[WHAT TO DO] Pull every line with the word "will" out of the entries below.

*** GIVEN RECORDS ***

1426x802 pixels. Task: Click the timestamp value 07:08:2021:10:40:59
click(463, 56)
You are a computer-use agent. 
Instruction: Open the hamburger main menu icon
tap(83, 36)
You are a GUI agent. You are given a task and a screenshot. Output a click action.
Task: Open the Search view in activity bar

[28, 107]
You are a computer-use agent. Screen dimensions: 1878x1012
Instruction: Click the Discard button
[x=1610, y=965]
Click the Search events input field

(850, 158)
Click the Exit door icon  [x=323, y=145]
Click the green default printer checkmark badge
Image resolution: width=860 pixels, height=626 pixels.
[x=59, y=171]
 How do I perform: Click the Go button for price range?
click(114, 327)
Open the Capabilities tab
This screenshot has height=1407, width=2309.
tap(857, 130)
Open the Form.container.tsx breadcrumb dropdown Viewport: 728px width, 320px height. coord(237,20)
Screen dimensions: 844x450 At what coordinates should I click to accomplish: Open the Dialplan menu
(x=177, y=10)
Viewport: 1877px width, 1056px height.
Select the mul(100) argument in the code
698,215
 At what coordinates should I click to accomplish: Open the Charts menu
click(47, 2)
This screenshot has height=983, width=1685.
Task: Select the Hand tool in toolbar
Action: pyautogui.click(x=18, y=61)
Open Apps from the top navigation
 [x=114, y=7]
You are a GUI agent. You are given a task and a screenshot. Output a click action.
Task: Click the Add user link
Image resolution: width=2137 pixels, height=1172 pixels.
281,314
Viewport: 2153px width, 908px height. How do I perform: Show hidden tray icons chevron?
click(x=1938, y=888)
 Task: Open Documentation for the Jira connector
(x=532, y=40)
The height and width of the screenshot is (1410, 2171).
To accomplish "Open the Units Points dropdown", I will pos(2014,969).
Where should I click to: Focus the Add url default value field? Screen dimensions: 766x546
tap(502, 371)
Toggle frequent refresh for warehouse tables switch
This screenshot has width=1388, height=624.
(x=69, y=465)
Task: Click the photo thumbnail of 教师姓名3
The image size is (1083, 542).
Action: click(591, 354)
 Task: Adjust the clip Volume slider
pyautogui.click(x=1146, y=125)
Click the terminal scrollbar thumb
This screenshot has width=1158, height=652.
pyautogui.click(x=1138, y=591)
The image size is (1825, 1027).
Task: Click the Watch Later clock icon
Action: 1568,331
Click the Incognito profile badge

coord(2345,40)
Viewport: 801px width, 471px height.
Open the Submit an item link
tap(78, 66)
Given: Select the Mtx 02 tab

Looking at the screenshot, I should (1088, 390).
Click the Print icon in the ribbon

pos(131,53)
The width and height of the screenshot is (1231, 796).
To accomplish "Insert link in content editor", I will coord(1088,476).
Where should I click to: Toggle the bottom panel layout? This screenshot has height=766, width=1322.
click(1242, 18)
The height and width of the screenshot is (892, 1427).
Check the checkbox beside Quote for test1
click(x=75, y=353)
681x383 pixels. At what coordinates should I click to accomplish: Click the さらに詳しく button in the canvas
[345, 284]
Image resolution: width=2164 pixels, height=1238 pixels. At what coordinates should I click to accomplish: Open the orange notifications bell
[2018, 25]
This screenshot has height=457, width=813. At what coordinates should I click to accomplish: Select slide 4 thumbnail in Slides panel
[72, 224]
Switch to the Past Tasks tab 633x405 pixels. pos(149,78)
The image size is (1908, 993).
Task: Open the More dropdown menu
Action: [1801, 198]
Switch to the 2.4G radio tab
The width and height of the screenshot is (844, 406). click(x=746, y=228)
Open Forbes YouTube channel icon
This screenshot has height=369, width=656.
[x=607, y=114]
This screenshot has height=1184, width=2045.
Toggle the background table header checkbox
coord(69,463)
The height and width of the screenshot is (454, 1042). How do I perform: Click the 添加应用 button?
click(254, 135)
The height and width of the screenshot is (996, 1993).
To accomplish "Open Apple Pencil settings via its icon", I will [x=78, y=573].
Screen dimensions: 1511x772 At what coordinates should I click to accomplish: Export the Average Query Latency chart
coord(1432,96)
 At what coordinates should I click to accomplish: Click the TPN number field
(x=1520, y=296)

*** End of GIVEN RECORDS ***

[ANSWER]
To accomplish "Open the Units Points dropdown", I will pos(2014,969).
To accomplish "Insert link in content editor", I will coord(1088,476).
To accomplish "Open Apple Pencil settings via its icon", I will [x=78, y=573].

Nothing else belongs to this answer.